# [Task item]
Once you have located the line containing "At what coordinates" in the material below, return it exactly along with each line after it through the line containing "The width and height of the screenshot is (722, 405).".

# [Source data]
==================================================
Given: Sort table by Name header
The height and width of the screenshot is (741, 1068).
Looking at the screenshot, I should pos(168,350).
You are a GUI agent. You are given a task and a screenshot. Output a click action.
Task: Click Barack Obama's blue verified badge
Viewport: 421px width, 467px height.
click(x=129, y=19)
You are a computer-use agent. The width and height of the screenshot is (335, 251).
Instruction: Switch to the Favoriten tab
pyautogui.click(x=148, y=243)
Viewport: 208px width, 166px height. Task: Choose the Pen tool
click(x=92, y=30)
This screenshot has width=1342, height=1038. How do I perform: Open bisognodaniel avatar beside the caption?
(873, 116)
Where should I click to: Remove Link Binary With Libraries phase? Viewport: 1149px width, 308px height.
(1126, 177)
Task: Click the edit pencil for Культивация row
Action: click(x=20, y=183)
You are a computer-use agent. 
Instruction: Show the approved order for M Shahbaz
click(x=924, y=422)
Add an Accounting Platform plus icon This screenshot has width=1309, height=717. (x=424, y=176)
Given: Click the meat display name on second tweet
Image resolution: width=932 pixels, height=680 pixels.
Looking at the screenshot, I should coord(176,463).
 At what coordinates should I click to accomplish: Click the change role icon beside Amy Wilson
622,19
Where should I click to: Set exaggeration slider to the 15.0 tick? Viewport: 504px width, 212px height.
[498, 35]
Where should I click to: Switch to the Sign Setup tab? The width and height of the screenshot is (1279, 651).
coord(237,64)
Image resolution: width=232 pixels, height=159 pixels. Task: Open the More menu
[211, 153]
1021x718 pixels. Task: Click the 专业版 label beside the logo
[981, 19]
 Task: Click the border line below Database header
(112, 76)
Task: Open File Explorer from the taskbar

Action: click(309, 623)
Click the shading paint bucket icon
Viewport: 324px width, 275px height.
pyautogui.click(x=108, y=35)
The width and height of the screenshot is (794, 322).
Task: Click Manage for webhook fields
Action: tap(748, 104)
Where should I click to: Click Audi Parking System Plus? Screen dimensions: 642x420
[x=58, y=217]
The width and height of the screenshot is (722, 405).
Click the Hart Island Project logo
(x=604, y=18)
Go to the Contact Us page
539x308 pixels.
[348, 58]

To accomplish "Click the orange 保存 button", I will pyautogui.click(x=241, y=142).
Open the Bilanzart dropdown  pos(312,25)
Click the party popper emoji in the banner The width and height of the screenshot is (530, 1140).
==================================================
# [Reply]
 At what coordinates should I click to accomplish: Click the change role icon beside Amy Wilson
622,19
Where should I click to: Set exaggeration slider to the 15.0 tick? Viewport: 504px width, 212px height.
[498, 35]
Where should I click to: Switch to the Sign Setup tab? The width and height of the screenshot is (1279, 651).
coord(237,64)
Image resolution: width=232 pixels, height=159 pixels. Task: Open the More menu
[211, 153]
1021x718 pixels. Task: Click the 专业版 label beside the logo
[981, 19]
 Task: Click the border line below Database header
(112, 76)
Task: Open File Explorer from the taskbar

Action: click(309, 623)
Click the shading paint bucket icon
Viewport: 324px width, 275px height.
pyautogui.click(x=108, y=35)
The width and height of the screenshot is (794, 322).
Task: Click Manage for webhook fields
Action: tap(748, 104)
Where should I click to: Click Audi Parking System Plus? Screen dimensions: 642x420
[x=58, y=217]
The width and height of the screenshot is (722, 405).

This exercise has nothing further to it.